Fröhlich polaron effective mass and localization length in cubic materials: Degenerate and anisotropic electronic bands

Guster, Ionel-Bogdan [UCL] Melo, Pedro [NanoMat/Q-Mat/CESAM and European Theoretical Spectroscopy Facility, Université de Liège (B5), B-4000 Liège, Belgium] Martin, Bradley A. A. [Department of Physics, Imperial College London, Exhibition Road, London SW7 2AZ, England, United Kingdom] Brousseau-Couture, Véronique [Département de Physique et Regroupement Québécois sur les Matériaux de Pointe, Université de Montreal, C.P. 6128, Succursale Centre-Ville, Montreal, Canada H3C 3J7] de Abreu, Joao C. [NanoMat/Q-Mat/CESAM and European Theoretical Spectroscopy Facility, Université de Liège (B5), B-4000 Liège, Belgium] Miglio, Anna [UCL] Giantomassi, Matteo [UCL] Côté, Michel [Département de Physique, Université de Montreal, C.P. 6128, Succursale Centre-Ville, Montreal, Canada H3C 3J7] Frost, Jarvist M. [Department of Physics, Imperial College London, Exhibition Road, London SW7 2AZ, England, United Kingdom] Verstraete, Matthieu J. [NanoMat/Q-Mat/CESAM and European Theoretical Spectroscopy Facility, Université de Liège (B5), B-4000 Liège, Belgium] Gonze, Xavier [UCL] et al.[show all]
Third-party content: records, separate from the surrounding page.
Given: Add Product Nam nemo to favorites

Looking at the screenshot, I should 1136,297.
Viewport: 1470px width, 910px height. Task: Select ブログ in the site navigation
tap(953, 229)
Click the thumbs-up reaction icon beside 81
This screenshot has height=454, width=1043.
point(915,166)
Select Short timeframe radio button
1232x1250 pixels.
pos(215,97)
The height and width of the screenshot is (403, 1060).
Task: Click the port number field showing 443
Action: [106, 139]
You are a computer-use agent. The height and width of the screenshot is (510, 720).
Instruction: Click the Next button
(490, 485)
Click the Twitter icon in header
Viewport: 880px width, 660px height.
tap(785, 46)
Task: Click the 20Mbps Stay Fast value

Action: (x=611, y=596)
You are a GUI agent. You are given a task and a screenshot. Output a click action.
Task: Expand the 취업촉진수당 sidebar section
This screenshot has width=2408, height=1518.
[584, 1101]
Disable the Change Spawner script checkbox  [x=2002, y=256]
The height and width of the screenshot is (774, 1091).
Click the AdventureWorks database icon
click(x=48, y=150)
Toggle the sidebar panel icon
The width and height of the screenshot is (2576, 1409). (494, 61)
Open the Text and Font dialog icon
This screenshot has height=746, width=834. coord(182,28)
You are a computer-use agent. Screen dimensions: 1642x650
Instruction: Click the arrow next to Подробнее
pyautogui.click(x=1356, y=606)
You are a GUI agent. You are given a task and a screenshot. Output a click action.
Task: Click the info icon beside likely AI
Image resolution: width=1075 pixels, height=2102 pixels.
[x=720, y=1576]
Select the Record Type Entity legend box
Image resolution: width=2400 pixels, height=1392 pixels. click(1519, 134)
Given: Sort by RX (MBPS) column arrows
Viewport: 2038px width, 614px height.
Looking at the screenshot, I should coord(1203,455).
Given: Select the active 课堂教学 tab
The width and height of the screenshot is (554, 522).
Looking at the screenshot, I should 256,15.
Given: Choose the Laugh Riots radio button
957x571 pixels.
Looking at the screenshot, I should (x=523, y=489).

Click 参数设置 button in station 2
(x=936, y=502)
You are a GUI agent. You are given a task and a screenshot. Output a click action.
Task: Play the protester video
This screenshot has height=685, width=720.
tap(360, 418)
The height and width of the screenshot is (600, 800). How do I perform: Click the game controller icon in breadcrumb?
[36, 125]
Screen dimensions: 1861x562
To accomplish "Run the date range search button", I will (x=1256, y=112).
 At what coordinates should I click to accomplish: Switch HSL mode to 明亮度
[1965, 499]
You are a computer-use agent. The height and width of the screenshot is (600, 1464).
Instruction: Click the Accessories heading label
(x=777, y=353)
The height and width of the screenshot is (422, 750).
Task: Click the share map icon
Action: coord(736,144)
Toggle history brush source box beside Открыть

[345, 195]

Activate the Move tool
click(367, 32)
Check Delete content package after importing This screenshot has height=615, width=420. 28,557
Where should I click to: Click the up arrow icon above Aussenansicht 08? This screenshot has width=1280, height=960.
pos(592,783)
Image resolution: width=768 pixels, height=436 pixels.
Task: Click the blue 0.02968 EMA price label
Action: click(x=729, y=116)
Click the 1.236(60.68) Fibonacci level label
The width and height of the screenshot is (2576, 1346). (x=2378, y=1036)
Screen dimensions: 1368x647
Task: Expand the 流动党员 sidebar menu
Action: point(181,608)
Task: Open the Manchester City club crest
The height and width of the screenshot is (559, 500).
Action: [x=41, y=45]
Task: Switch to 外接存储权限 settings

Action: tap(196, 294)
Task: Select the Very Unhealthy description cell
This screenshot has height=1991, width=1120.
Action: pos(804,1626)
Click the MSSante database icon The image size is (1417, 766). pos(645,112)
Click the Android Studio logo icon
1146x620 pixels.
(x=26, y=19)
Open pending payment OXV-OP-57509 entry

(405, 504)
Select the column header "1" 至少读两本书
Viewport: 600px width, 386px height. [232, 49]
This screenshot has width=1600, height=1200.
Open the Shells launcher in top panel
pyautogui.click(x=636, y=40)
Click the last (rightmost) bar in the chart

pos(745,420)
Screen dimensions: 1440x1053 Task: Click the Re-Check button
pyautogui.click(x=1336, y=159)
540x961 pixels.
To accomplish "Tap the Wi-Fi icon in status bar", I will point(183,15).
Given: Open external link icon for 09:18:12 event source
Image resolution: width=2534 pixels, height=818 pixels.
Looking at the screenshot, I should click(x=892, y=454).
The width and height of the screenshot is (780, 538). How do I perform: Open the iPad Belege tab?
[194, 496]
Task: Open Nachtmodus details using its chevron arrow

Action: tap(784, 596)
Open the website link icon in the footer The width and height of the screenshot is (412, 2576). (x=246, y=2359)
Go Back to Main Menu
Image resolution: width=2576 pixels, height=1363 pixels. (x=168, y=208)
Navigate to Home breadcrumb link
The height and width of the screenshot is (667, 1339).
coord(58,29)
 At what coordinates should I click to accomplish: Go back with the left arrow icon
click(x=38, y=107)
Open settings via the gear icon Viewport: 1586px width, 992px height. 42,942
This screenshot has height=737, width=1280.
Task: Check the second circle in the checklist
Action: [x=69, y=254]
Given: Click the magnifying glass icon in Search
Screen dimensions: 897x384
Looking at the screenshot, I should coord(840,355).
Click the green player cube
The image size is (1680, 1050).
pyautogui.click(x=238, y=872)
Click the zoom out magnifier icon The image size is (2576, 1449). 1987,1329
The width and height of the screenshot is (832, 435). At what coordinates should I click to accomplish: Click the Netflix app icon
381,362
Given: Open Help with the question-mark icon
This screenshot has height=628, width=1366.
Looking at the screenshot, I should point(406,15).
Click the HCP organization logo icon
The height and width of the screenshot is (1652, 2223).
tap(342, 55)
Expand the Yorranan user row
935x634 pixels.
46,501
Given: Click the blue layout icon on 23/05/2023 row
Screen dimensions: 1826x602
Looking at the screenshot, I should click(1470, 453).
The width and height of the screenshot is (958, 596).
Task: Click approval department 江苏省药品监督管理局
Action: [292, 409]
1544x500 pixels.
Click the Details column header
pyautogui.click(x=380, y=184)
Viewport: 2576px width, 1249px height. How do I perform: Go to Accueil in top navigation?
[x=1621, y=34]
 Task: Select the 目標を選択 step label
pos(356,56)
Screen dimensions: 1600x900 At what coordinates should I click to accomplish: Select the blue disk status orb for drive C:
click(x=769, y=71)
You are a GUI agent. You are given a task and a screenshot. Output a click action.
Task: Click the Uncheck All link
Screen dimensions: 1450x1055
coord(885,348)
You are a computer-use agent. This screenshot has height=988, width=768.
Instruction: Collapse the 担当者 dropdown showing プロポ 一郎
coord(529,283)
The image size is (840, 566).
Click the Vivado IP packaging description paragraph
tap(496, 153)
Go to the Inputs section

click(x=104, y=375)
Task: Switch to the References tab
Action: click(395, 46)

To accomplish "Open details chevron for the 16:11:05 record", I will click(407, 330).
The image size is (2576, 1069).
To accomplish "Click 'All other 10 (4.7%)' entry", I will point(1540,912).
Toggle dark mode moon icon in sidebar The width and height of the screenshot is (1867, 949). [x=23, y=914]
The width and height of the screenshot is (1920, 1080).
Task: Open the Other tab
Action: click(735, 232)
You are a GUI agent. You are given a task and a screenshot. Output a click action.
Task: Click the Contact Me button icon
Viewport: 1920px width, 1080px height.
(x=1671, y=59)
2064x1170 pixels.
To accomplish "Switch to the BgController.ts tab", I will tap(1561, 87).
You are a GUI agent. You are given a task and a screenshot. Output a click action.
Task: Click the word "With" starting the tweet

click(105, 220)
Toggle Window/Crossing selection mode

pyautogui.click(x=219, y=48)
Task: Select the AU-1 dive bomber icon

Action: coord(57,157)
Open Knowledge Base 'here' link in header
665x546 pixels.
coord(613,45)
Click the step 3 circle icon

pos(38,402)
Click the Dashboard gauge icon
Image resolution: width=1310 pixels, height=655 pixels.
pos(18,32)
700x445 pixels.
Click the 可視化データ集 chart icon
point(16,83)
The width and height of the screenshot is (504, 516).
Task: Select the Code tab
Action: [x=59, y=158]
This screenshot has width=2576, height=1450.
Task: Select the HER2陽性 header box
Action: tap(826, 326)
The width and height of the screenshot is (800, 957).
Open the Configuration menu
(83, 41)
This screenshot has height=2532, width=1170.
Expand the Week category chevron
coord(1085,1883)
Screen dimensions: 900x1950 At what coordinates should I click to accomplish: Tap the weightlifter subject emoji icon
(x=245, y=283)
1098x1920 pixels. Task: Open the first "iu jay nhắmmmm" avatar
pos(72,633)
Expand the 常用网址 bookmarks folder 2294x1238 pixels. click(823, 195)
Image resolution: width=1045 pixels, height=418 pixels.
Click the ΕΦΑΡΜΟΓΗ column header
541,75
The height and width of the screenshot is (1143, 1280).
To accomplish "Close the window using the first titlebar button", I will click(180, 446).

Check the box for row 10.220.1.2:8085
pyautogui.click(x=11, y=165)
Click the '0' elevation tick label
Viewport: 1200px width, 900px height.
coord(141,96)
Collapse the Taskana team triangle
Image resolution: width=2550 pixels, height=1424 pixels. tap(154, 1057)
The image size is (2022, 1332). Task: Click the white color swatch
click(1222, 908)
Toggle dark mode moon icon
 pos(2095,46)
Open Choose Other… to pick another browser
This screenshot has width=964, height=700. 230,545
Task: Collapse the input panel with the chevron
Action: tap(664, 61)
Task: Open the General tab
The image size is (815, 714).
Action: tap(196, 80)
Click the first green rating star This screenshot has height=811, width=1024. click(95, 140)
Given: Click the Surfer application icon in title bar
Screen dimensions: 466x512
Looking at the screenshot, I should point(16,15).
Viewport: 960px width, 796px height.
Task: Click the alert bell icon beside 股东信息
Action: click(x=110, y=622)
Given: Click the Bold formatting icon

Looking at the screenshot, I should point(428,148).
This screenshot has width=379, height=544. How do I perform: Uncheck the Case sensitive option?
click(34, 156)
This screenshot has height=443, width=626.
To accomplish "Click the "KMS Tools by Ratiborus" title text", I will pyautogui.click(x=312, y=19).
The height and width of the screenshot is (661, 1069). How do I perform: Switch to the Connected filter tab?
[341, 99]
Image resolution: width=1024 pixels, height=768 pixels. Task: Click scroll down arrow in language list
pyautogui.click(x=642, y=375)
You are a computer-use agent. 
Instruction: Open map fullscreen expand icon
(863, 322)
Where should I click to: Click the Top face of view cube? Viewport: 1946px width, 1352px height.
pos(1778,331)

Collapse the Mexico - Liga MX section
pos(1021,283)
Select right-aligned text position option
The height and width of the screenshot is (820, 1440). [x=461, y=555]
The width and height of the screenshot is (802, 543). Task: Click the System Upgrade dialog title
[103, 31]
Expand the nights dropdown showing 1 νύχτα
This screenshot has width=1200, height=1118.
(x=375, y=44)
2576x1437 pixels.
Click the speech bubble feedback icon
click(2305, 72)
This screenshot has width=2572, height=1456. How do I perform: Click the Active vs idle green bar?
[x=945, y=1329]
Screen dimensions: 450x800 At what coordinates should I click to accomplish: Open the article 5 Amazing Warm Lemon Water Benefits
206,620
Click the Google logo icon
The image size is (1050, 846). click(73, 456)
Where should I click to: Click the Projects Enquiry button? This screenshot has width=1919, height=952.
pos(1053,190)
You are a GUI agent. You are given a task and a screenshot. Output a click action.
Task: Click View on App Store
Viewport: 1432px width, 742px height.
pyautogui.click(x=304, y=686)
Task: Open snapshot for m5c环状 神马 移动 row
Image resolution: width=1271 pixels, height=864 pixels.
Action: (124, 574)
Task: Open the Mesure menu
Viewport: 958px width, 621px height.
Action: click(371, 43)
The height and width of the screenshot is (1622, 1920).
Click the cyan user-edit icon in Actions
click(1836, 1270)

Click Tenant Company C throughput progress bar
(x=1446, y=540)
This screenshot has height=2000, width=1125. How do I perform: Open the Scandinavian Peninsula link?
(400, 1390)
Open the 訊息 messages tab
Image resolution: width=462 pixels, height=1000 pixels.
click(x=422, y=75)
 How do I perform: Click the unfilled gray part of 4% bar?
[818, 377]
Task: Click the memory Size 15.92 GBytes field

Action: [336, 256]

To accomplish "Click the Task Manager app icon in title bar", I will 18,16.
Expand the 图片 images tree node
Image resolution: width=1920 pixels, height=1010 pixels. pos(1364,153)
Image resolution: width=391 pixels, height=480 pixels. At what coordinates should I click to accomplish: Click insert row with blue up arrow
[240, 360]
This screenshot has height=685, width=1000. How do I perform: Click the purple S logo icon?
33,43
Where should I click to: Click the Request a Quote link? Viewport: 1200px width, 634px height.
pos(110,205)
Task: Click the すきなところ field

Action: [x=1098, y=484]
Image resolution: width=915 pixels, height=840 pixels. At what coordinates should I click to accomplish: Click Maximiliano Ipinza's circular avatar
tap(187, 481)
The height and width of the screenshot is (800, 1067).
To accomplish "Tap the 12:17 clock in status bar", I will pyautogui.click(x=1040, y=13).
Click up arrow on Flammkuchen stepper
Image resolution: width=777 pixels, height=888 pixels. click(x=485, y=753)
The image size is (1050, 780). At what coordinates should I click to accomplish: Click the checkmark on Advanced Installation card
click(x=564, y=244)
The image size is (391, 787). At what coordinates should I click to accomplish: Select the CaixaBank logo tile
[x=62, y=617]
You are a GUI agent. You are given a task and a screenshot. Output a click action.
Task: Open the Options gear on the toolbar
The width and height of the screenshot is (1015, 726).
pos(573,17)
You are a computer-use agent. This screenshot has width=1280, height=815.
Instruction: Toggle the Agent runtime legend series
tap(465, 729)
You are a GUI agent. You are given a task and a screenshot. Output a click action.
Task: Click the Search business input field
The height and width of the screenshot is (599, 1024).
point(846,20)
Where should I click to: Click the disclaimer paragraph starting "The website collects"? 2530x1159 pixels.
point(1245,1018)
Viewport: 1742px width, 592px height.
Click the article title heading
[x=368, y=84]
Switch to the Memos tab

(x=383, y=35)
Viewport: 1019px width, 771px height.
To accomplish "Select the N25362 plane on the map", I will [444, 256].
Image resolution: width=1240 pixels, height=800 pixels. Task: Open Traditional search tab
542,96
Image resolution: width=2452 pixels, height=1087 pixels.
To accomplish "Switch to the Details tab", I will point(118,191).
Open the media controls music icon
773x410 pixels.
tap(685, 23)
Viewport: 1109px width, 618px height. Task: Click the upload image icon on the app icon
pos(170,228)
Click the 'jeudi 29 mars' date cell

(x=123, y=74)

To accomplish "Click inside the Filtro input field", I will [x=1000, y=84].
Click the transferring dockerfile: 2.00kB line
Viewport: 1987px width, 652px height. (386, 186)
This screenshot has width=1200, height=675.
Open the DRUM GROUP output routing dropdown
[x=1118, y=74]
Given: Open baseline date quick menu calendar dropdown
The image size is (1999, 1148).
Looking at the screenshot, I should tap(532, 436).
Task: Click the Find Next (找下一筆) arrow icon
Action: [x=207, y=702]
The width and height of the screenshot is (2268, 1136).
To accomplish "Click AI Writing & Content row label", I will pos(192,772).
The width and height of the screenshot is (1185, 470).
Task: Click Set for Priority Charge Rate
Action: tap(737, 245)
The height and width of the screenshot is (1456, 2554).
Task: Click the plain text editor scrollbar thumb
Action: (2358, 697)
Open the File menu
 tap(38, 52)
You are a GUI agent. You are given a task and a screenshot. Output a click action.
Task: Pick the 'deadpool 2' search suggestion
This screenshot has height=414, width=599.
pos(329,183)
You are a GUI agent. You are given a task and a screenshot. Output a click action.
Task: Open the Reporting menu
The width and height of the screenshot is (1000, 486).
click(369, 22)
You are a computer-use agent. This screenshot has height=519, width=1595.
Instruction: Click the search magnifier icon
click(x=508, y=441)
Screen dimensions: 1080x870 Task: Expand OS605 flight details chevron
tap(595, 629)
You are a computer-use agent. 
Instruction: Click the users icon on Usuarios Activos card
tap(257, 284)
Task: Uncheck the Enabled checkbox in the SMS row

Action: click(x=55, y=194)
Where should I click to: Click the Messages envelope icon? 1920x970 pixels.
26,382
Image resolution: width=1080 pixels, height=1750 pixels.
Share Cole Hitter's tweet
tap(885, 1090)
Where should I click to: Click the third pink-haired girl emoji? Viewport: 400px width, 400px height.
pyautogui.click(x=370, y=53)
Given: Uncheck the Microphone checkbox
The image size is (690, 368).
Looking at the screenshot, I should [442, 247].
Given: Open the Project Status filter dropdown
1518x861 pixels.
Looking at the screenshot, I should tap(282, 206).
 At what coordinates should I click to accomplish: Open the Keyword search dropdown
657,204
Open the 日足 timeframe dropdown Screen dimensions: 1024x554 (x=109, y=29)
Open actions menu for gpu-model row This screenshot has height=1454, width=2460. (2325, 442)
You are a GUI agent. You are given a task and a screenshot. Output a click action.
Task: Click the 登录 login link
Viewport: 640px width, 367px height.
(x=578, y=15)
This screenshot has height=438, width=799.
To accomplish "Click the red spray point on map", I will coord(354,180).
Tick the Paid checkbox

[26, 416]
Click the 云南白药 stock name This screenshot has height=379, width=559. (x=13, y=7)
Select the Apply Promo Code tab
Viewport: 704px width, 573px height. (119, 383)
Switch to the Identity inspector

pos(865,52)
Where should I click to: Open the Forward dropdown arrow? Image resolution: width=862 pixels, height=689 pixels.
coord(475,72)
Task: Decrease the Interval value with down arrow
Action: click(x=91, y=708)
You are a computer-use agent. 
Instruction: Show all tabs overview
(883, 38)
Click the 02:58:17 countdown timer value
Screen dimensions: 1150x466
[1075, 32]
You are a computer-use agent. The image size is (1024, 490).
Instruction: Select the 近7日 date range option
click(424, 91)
Polarons, that is, charge carriers correlated with lattice deformations, are ubiquitous quasiparticles in semiconductors, and play an important role in electrical conductivity. To date most theoretical studies of so-called large polarons, in which the lattice can be considered as a continuum, have focused on the original Fröhlich model: a simple (nondegenerate) parabolic isotropic electronic band coupled to one dispersionless longitudinal optical phonon branch. The Fröhlich model allows one to understand characteristics such as polaron formation energy, radius, effective mass, and mobility. Real cubic materials, instead, have electronic band extrema that are often degenerate (e.g., threefold degeneracy of the valence band), or anisotropic (e.g., conduction bands at X or L), and present several phonon modes. In the present paper, we address such issues. We keep the continuum hypothesis inherent to the large polaron Fröhlich model, but waive the isotropic and nondegeneracy hypotheses, and also include multiple phonon branches. For polaron effective masses, working at the lowest order of perturbation theory, we provide analytical results for the case of anisotropic electronic energy dispersion, with two distinct effective masses (uniaxial) and numerical simulations for the degenerate three-band case, typical of III-V and II-VI semiconductor valence bands. We also deal with the strong-coupling limit, using a variational treatment: we propose trial wave functions for the above-mentioned cases, providing polaron radii and energies. Then, we evaluate the polaron formation energies, effective masses, and localization lengths using parameters representative of a dozen II-VI, III-V, and oxide semiconductors, for both electron and hole polarons. We show that for some cases perturbation theory (the weak-coupling approach) breaks down. In some other cases, the strong-coupling approach reveals that the large polaron hypothesis is not valid, which is another distinct breakdown. In the nondegenerate case, we compare the perturbative approach with the Feynman path integral approach in characterizing polarons in the weak-coupling limit. Thus, based on theoretical results for cubic materials, the present paper characterizes the validity of the continuum hypothesis for a large set of 20 materials.